The highest ranking person on station.
106.26 Explain the DoD escort policy.
The movement of all visitors shall be controlled to ensure that access to classified information is deliberate and consistent with the purpose of the visit. Non-SCI indoctrinated personnel entering a SCIF must be continuously escorted by an indoctrinated employee who is familiar with the security procedures of that SCIF.
106.1 Discuss the purpose of personnel security.
The objective of the Personnel Security Program (PSP) is to authorize initial and continued access to classified information and/or initial and continued assignment to sensitive duties to those persons whose loyalty, reliability and trustworthiness are such that entrusting them with classified information or assigning them to sensitive duties is clearly consistent with the interests of national security. Additionally, the PSP ensures that no final unfavorable personnel security determination will be made without compliance with all procedural requirements.
106.25 Discuss the need for access lists, required documentation logs, and two-person integrity.
To ensure only properly authorized personnel access the classified material, annotate when documents were accessed for accountability, and to ensure material remains uncompromised during transit.
106.4 State the type of investigation and how often it is updated for access to the following classification levels:
Top Secret - Single Scope Background Investigation (SSBI) every 5 years.
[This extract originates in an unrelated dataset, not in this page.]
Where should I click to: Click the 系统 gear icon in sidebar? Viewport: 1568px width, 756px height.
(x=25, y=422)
Secret - National Agency Check with Local Agency and Credit Checks (NACLC) every 10 years. Confidential - National Agency Check with Local Agency and Credit Checks (NACLC) every 15 years. SCI - Pre-nomination Interview.
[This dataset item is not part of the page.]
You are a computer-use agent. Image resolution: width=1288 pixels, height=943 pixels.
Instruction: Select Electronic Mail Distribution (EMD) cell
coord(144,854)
106.2 Define the following classification categories, how they differ, and the color codes used to identify each one.
Top Secret - the orange classification level applied to information whose unauthorized disclosure could reasonably be expected to cause exceptionally grave damage to national security. Secret - the red classification level applied to information whose unauthorized disclosure could reasonably be expected to cause serious damage to national security Confidential - the blue classification level applied to information whose unauthorized disclosure could reasonably be expected to cause damage to national security. Unclassified - the green classification level applied to information generally available to anyone.
106.13 State the responsibilities of the TSCO.
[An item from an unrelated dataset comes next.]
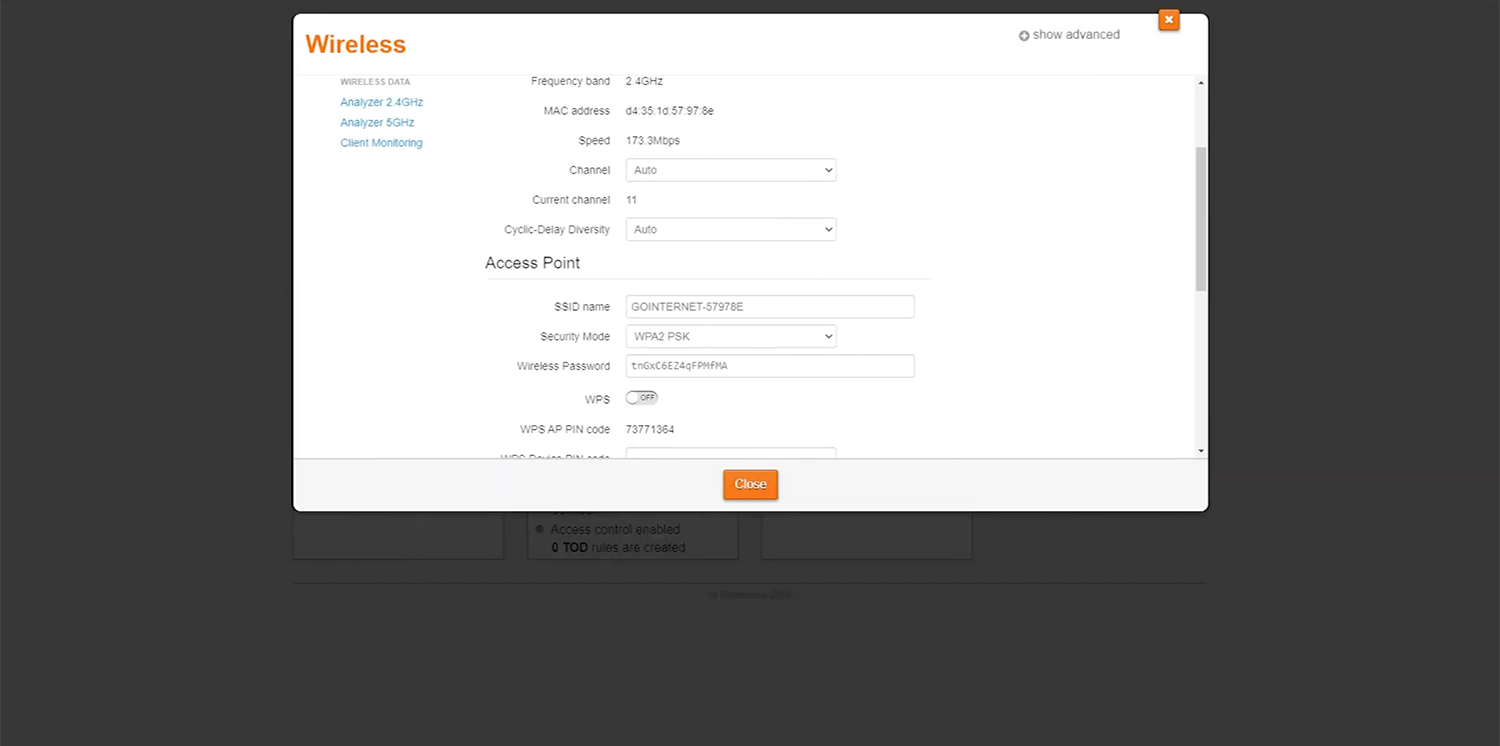Click the SSID name input field
1500x746 pixels.
point(769,307)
Top Secret Control Officer - maintains a system of accountability (e.g., registry) to record the receipt, reproduction, transfer, transmission, downgrading, declassification and destruction of command Top Secret information, less SCI, and other special types of classified information. Ensures that inventories of Top Secret information are conducted at least once annually, or more frequently when circumstances warrant.
106.9 State when safe combinations should be changed.
When the combination lock is first installed/used. When compromised or believed to be compromised. Whenever deemed necessary.
106.12 Describe the procedures for preparing hard copy classified material for transportation via:
a. DCS - Per Reference, the DoD components and contractors, to the maximum extent possible, shall use the USTRANSCOM's Courier network to transport material requiring escort. Double wrapped with prescribed opaque material. Properly marked classification and address. The minimum size is an 8" x 11" flat envelope. Single items will not normally exceed 150 pounds. All seams will be reinforced with the prescribed tape-gummed Kraft paper tape. b. Hand Carry Use a classified material cover sheet, file folder, or other covering to prevent inadvertent disclosure when hand carrying classified information within the command. Double-wrap the classified information when hand carrying outside the command. A locked briefcase may serve as the outer cover, except when hand carrying aboard commercial aircraft. The Security manager shall provide written authorization to all individuals escorting or hand carrying classified information.